**The exercise:** Starting at the beginning of the entries and going on through the line with "point(97,53)", write those lines out again with their requests, offsetting every coordinate in the answers by -40.

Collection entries

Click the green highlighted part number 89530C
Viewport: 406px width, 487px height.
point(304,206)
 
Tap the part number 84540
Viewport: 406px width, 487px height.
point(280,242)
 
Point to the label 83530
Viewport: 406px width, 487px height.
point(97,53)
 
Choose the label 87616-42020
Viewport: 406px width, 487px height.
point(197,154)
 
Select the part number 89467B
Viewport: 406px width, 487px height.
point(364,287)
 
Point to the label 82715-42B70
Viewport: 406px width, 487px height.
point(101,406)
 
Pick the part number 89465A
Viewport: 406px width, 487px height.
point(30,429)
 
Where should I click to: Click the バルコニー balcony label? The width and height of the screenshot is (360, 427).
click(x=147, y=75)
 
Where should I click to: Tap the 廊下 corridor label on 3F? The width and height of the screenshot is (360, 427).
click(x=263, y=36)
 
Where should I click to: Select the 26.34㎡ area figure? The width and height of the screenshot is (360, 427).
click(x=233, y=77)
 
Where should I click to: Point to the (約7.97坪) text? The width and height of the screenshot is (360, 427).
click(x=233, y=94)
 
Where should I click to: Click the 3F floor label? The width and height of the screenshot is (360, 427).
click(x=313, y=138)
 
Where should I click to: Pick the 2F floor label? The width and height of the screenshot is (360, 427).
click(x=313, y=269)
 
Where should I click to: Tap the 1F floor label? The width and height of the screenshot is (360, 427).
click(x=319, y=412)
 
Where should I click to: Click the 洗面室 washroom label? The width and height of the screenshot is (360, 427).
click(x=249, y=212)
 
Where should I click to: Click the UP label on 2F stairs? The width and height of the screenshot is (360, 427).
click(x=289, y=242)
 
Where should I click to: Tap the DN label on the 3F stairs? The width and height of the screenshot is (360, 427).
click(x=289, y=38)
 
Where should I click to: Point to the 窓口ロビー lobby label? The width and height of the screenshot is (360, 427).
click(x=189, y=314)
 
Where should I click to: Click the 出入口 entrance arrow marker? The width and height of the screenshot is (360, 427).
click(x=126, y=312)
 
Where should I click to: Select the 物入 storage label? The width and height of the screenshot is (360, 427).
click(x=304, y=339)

**Solution:**
Click the green highlighted part number 89530C
Viewport: 406px width, 487px height.
point(264,166)
 
Tap the part number 84540
Viewport: 406px width, 487px height.
point(240,202)
 
Point to the label 83530
Viewport: 406px width, 487px height.
point(57,13)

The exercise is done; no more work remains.